Data items
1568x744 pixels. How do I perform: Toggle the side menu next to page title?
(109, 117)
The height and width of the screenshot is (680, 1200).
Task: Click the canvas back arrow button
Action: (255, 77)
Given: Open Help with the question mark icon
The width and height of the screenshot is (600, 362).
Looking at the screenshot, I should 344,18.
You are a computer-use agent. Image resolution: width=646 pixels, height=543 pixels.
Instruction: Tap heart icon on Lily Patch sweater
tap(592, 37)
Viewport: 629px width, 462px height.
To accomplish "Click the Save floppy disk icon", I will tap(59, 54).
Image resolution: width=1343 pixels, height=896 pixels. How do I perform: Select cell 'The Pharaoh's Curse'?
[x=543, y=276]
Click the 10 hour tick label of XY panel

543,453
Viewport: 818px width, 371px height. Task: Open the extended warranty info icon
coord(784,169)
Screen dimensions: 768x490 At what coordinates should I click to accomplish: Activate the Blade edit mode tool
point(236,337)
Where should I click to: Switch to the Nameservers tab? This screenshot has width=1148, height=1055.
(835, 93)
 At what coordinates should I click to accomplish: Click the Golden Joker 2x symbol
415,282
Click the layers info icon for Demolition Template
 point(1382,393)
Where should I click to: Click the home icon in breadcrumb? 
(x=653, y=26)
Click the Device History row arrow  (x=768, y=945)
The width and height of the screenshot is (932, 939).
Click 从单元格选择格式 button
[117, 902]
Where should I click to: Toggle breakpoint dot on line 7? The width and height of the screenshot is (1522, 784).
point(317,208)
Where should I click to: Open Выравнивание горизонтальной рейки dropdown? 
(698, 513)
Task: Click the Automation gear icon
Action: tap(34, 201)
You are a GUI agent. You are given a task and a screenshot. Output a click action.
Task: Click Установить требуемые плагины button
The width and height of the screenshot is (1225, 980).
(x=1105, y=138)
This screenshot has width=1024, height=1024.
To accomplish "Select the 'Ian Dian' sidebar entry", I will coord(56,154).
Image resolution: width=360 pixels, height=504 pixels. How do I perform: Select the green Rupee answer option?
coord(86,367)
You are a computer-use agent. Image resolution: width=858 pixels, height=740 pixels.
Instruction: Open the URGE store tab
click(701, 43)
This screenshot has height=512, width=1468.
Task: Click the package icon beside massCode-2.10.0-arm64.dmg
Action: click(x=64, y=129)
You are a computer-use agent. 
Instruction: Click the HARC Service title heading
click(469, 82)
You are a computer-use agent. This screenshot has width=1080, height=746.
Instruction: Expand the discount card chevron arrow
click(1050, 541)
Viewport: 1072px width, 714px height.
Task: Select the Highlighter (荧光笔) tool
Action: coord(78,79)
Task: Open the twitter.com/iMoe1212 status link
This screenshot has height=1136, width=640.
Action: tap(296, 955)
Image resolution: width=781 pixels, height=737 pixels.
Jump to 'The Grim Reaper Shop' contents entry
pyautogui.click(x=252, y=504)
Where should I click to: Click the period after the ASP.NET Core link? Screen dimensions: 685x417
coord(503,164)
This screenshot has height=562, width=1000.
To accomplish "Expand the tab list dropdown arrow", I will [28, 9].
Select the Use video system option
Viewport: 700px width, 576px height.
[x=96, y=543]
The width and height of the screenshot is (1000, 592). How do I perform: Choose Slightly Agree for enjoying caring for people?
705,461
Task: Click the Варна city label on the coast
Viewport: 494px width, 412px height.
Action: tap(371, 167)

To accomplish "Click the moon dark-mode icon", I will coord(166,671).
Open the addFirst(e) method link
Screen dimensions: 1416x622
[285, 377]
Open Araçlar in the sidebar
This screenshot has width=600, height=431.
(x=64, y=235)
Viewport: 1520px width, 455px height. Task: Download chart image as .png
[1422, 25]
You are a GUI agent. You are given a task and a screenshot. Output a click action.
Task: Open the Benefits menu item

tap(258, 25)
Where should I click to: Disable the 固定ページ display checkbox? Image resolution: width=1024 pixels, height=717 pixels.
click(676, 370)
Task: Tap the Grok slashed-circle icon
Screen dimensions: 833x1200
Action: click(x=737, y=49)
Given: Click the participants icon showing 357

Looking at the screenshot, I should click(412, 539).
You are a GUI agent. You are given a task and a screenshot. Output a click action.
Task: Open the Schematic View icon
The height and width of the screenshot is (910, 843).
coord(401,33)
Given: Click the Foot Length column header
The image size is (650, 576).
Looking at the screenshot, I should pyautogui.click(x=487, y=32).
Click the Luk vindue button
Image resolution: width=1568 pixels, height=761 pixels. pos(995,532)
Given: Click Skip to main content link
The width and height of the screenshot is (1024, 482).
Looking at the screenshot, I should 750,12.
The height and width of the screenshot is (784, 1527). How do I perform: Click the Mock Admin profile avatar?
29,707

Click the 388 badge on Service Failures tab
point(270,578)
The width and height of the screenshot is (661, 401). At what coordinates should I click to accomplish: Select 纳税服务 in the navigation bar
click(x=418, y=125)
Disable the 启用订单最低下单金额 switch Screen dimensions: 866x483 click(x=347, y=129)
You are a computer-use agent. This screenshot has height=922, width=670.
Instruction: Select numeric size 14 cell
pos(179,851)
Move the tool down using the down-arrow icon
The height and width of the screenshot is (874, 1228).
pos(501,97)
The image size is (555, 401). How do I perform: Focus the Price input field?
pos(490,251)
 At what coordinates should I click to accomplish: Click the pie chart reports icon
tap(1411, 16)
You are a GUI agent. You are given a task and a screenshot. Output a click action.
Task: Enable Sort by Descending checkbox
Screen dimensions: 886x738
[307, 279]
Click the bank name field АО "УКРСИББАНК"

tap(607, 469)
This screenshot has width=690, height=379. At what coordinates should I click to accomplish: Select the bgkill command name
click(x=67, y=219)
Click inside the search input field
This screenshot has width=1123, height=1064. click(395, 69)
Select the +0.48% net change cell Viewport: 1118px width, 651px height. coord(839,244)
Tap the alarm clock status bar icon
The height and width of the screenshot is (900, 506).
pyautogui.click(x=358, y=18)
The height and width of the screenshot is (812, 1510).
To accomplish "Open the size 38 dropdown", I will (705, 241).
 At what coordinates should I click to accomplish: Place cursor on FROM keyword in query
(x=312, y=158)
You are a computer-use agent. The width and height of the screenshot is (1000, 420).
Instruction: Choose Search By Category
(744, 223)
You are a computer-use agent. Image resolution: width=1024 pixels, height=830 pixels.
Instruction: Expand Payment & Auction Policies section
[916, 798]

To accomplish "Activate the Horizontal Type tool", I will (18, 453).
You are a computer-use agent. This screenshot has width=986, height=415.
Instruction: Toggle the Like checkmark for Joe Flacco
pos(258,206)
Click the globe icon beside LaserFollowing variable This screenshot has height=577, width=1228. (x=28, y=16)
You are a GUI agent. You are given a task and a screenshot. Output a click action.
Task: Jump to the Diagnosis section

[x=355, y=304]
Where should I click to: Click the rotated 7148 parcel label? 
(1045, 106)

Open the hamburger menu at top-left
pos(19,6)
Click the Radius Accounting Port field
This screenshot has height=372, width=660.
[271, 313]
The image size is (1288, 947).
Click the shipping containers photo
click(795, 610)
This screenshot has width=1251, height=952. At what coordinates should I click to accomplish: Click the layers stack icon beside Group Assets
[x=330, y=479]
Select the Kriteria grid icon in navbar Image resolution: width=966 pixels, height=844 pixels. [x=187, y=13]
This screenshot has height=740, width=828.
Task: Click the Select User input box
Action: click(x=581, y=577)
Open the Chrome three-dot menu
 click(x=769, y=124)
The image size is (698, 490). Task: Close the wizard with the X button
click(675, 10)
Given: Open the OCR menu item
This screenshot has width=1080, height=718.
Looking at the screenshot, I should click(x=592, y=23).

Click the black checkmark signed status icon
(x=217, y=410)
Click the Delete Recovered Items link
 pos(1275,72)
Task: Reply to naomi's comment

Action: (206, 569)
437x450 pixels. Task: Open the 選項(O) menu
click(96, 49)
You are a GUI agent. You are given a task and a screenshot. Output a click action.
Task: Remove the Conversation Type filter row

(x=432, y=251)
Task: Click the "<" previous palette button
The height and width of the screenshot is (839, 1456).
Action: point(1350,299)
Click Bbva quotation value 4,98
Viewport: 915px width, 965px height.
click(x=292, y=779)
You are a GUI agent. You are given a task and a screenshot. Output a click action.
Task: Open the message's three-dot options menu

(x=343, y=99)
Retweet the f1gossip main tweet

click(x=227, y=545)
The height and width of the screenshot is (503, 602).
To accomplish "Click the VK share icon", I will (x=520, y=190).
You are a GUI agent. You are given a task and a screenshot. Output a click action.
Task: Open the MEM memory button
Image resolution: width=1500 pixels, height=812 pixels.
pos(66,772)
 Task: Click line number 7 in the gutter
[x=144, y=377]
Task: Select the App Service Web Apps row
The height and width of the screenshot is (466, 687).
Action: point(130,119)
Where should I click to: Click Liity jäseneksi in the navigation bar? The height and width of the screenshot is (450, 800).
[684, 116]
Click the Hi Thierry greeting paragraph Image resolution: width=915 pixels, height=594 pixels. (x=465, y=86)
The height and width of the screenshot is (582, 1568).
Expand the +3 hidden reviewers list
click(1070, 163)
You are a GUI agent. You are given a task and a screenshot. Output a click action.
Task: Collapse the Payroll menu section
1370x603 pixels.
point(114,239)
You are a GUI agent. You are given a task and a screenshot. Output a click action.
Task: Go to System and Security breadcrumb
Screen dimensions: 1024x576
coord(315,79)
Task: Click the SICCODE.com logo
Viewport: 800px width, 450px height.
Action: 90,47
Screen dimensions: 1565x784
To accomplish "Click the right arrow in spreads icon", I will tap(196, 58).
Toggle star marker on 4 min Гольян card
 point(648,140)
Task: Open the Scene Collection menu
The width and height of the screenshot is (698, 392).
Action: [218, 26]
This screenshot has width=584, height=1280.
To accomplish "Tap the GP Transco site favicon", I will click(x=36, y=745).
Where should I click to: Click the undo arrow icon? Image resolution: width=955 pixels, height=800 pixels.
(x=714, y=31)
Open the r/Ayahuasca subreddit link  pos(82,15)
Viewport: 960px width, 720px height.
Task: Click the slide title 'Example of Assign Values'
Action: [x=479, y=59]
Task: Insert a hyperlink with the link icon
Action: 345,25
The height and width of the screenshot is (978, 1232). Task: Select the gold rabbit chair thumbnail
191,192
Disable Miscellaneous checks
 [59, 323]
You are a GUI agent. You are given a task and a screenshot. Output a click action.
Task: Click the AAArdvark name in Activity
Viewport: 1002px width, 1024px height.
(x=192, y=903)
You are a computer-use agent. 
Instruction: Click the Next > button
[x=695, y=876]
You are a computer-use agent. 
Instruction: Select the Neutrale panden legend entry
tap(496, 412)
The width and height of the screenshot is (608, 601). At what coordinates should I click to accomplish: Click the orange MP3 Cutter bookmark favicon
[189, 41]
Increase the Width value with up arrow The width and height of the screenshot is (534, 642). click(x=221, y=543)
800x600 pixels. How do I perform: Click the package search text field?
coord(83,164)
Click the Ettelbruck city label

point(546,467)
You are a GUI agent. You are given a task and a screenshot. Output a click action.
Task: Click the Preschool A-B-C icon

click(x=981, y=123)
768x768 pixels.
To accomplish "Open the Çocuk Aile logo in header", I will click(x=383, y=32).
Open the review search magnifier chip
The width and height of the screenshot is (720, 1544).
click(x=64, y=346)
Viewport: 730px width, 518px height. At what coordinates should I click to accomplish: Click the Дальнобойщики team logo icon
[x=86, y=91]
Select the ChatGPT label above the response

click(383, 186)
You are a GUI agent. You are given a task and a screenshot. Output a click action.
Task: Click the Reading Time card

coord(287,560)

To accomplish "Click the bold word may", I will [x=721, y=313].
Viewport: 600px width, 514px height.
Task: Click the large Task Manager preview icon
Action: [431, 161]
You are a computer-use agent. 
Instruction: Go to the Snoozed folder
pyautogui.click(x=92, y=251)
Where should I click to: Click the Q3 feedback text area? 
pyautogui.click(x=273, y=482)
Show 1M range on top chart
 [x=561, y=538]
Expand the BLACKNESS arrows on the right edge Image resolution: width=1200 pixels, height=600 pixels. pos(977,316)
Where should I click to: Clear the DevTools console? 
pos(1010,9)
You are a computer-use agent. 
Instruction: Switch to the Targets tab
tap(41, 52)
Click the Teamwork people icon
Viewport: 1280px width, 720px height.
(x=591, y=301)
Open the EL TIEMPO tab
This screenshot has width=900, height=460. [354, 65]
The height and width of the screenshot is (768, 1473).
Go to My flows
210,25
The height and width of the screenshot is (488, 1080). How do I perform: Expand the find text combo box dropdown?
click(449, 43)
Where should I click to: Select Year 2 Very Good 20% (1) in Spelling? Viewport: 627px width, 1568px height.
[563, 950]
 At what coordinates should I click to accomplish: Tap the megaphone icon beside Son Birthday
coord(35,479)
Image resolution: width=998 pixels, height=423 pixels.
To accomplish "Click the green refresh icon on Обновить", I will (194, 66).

◆ WHAT TO WORK ON
The number of lines above where the word "right" occurs, and only that number, is the answer.

◆ TASK ANSWER
2